In questo passaggio l’attenzione si sposta sui contratti di filiera, oggetto di una dettagliata interrogazione alla Ministra delle Politiche agricole, la renziana Teresa Bellanova, firmata dal senatore della Basilicata, Saverio De Bonis, presidente di GranoSalus (ve ne abbiamo parlato in questo articolo done trovate il testo integrale dell’interrogazione).
“Se sono nulli i listini – si legge nell’articolo – sono altrettanto nulli tutti i contratti ancorati a quei listini, compresi quelli di filiera. Bisogna quindi preliminarmente dare impulso all’istituzione di una Commissione Unica Nazionale, rinnovata nei componenti, non sperimentale, la cui sede dovrebbe essere Foggia per garantire – anche attraverso una griglia di qualità tossicologica – trasparenza ed equità nella formazione del prezzo del grano e dunque nell’andamento del mercato. È un passo che va fatto con urgenza, perché ne va della sopravvivenza di migliaia di aziende agricole”.

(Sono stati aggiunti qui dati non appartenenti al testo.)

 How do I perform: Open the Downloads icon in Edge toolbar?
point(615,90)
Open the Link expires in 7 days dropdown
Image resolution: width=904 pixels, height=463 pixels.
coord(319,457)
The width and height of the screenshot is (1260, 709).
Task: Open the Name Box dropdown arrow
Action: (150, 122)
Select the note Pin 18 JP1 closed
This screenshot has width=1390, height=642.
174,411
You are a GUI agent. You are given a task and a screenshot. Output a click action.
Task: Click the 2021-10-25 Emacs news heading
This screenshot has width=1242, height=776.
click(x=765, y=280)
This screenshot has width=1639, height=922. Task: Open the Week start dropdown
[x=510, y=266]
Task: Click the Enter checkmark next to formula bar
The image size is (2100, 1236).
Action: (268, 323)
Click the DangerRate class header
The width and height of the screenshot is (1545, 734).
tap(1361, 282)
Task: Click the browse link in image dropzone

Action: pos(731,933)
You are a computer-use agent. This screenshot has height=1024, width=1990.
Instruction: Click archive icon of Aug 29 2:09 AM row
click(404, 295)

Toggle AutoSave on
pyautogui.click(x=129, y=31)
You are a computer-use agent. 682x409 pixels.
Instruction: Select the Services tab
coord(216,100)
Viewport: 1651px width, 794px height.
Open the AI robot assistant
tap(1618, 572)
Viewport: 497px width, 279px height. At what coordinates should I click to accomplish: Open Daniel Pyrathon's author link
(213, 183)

La CUN è prevista da una legge nazionale del 2016 che, fino ad ora, ben quattro Governi non hanno applicato (Governo Renzi, Governo Gentiloni, Governo Conte uno e, oggi, il Governo Conte bis).
“Ma il Ministro Bellanova, che finalmente ha annunciato la raccolta delle deleghe CUN nei prossimi due mesi – leggiamo ancora nell’articolo – dovrebbe anche garantire libertà di scelta da parte dei produttori. Quando afferma che ‘ognuno deve avere dietro di sé una reale rappresentanza’, dimentica di dire che i produttori agricoli devono essere liberi di affidare le deleghe anche ad associazioni diverse, più vocate a rappresentare le imprese non solo dal punto di vista burocratico, ma anche economico. Atteso che molte di quelle presenti in Commissione prezzi a Foggia, come si evince dall’elenco (che, come già accennato, trovate nell’articolo allegato in calce) non hanno brillato nel difendere gli interessi dei cerealicoltori… Anzi! Altrimenti che facciamo adesso? Con l’ alibi della rappresentatività diamo una seconda chance a chi in qualche modo ha contribuito a rendere nulli i listini?”.
Quindi la conclusione:
“E’ opportuno pertanto, lo ribadiamo, che ogni agricoltore possa esprimere liberamente a chi conferire la propria delega, senza sottoscrivere un mandato ‘ad uso esclusivo’ dell’associazione che detiene il fascicolo e le superfici aziendali. Ciò sarebbe lesivo della libertà economica”.